Opacus, a Python library, emerges as a pivotal instrument in this domain, facilitating privacy-preserving training of deep learning models by injecting noise into gradient computations. At the core of Opacus lies the delicate balance between adding noise to gradients. Excessive noise can obscure crucial information, compromising model performance, while inadequate noise fails to provide robust privacy guarantees (notice the noised models in (Fig. 3) before sending updates to the global model). Opacus navigates this balance by examining the norms of gradients, ensuring an optimal trade-off. Opacus acknowledges that within data, outliers are prone to divulge sensitive information due to their disproportionately larger gradients. To mitigate this risk, Opacus adopts an individual sample approach. It computes gradients for each sample within a minibatch, subjecting them to individual gradient clipping. This strategy ensures that no single sample unduly influences the model's learning process, enhancing privacy protection. See (Fig. 2) for an illustration [22]. The library provides a set of utilities for adding differential privacy to PyTorch models, including the make_private_with_epsilon function which automatically sets the noise multiplier based on the desired privacy budget (\(ϵ\)).
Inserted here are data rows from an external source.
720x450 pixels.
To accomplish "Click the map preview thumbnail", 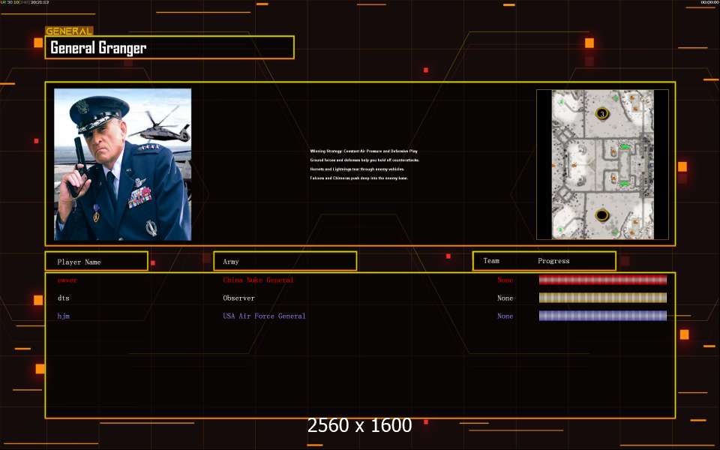I will [602, 164].
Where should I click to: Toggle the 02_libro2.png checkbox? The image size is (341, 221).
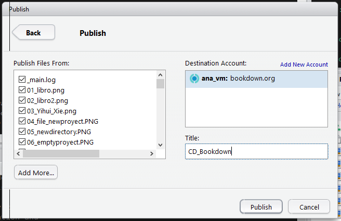click(22, 100)

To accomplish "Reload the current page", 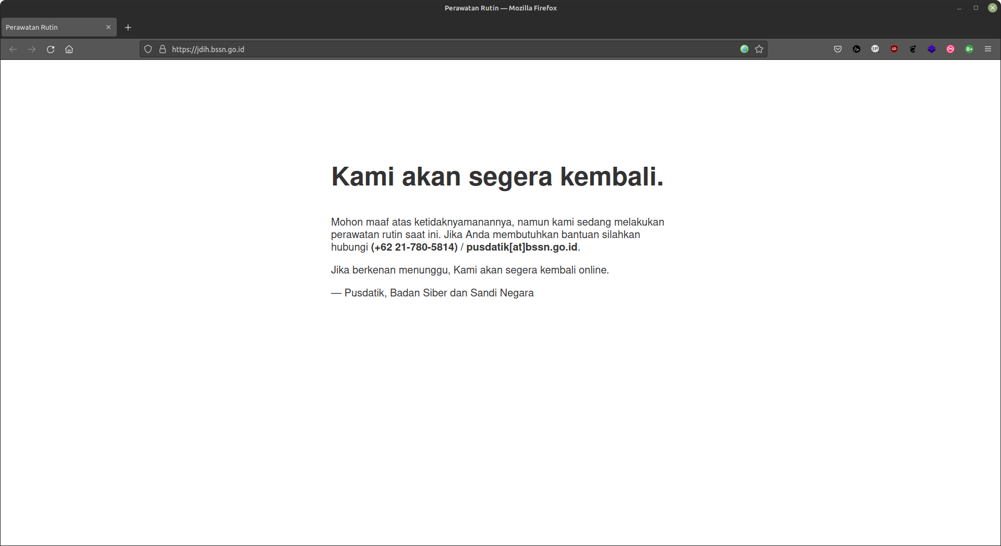I will (x=51, y=49).
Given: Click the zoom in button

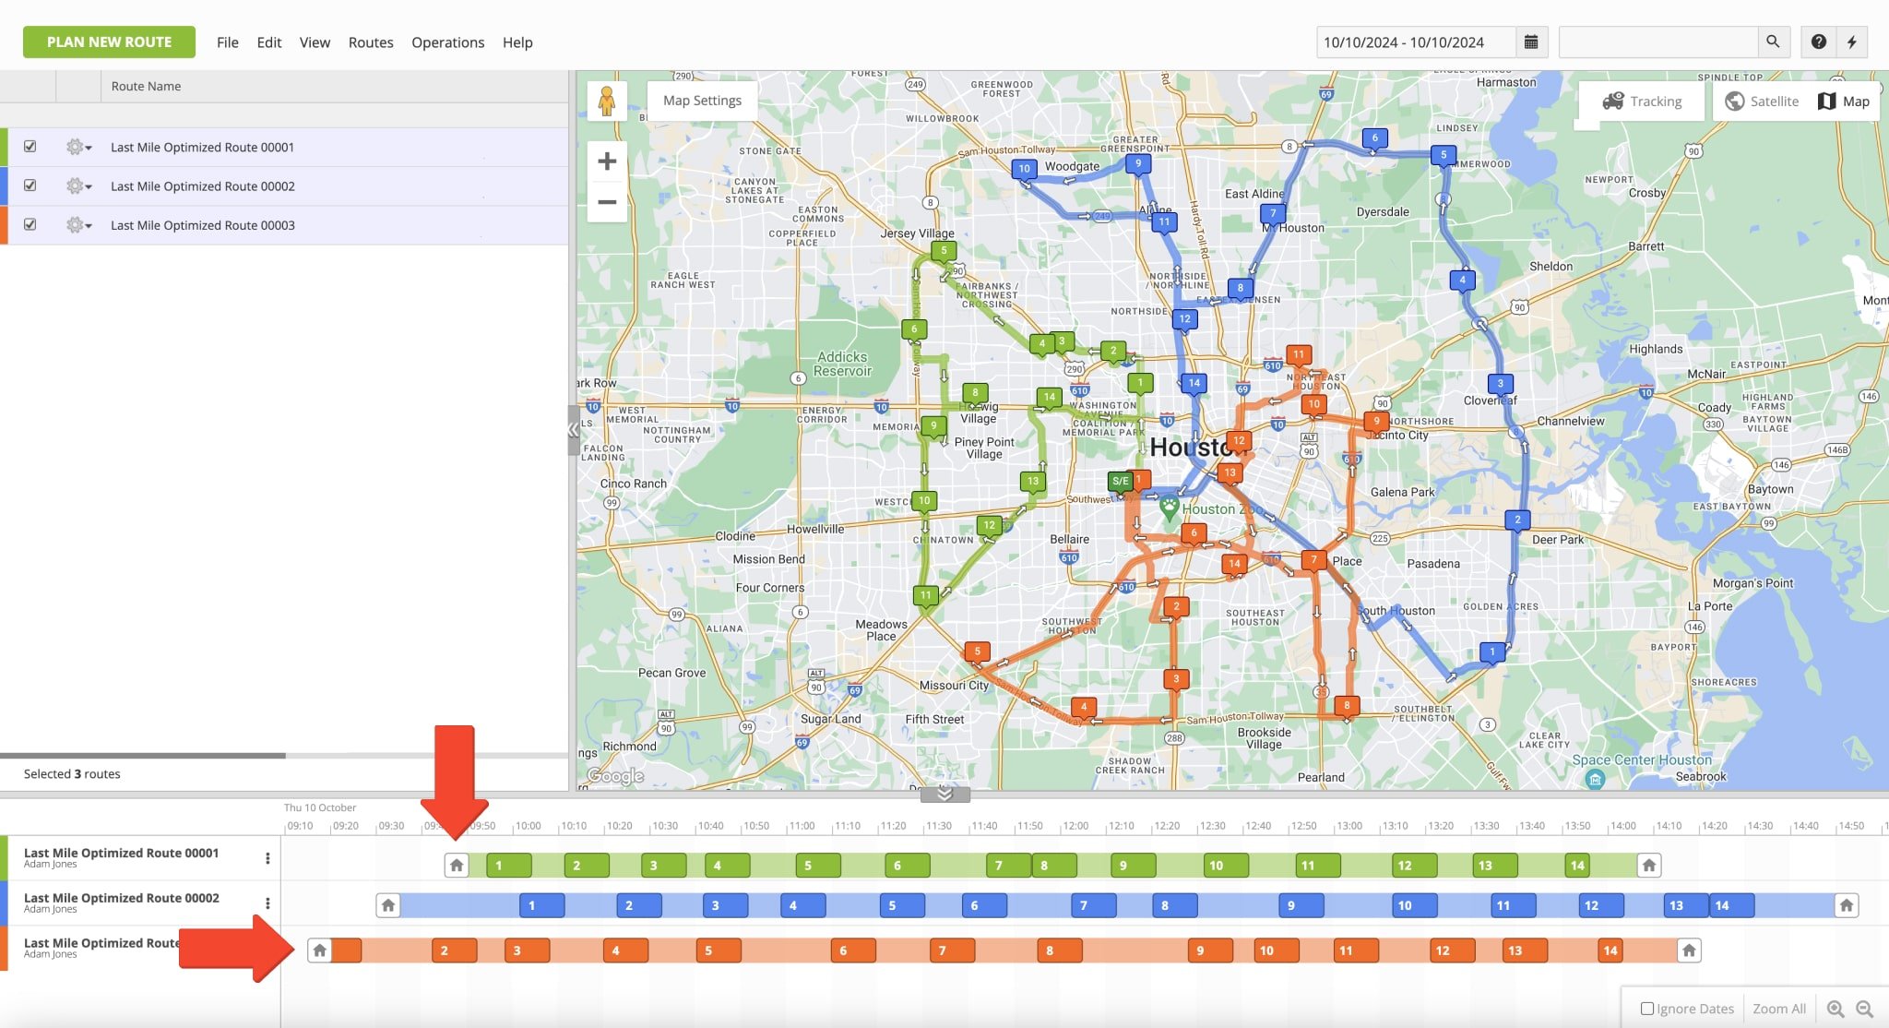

In our experimental setup, we used the make_private_with_epsilon function to add differential privacy to the client-side training process with a desired privacy budget of 3. The function automatically calculated the corresponding noise multiplier based on the specified epsilon value, batch size, and other parameters.
Overall, our experimental setup with differential privacy enabled us to evaluate the effectiveness of the FedAvg algorithm in a decentralized learning task while preserving the privacy of the individual clients' data. By combining FedAvg with differential privacy, we believe that our results can help pave the way for practical applications of federated learning in sensitive domains, such as healthcare or finance, where data privacy is a critical concern.